What’s the difference between general fatigue and cancer-related fatigue (CRF)? CRF is not improved with rest or sleep. And while it usually improves after treatment is completed (for those not requiring ongoing treatment), for others it may continue for months or years.

While a person’s cancer treatment is usually the biggest reason someone experiences CRF, there are other factors that could contribute. These include hydration status, anemia, nutritional deficiencies, anxiety, depression, not sleeping well and certain medications.

How do you know if dehydration is affecting how you feel? Try doing a self-check:

  • Do you have dry mouth, lips or gums?
  • Are you feeling thirsty?
  • Has it been several hours since you last urinated?
  • Do you notice dark-colored urine when you visit the bathroom?
  • Do you feel light-headed or faint?

If you answered yes to any of these questions, you may want to start sipping! Try these tips…

Start with the Sunrise

After several hours of sleep, the body needs rehydrating.

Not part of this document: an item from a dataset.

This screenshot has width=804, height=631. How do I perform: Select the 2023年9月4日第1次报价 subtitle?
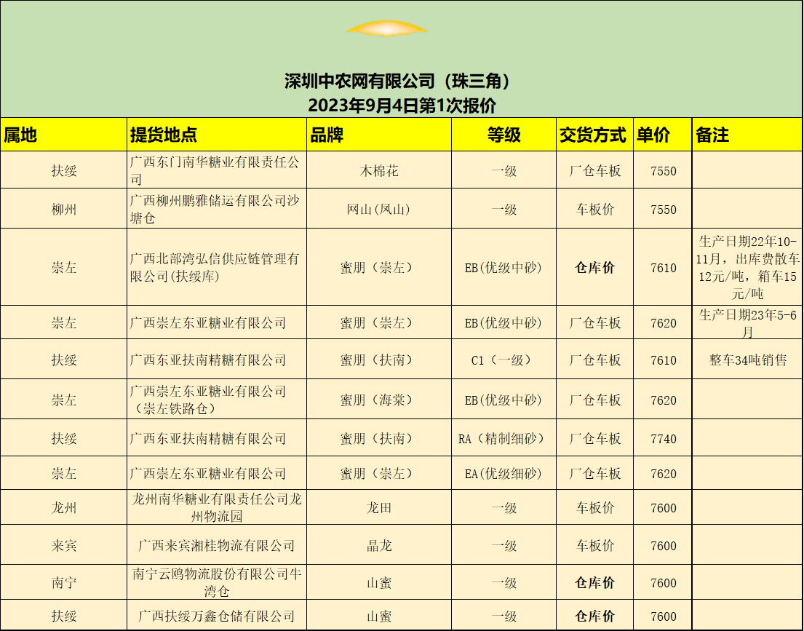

Keep a glass/bottle at your bedside to begin sipping as soon as you wake.

Add your Favorite Flavors

Water is our best hydrator, but sometimes it needs a little something. Try adding fresh ginger, mint, cucumber slices, berries, or a splash of juice to your glass or pitcher. Consider even reaching for sparkling water for something different!

Try Filtered or Alkaline

If you’re experiencing taste changes, consider using a filtered water pitcher or faucet filter. It may improve the taste by removing chlorine and other minerals.

In addition, we know that foods/beverages do not change the body’s pH (it’s tightly regulated by an acid-base system that includes the kidneys and lungs). However, this subtle shift in pH may make water more palatable.

Invest in a Reusable Bottle or Cup with a Straw

Out of sight – out of mind. If you need a reminder to sip, keep a bottle nearby as a visual cue. Or you could try drinking from a cup with a straw as this usually leads to swallowing larger volumes because you’re sipping for longer.

Think Outside the Box

Many foods and beverages contribute to hydration. This includes: coconut water, smoothies, milk, tea, coffee*, soup/broth, and high water content foods like cucumber, watermelon, tomatoes, greens, strawberries, bell peppers, and grapes.

*Some daily caffeine is OK, but excessive intake can cause increased urination making it more difficult to keep the body hydrated. 

Fill a Pitcher

Do you have a large pitcher that meets your daily hydration goal? Consider filling it each morning and use it to refill your glass/bottle.

Track your Progress

Download a free hydration app to record your daily hydration progress. You can even set alarms to remind you when to sip!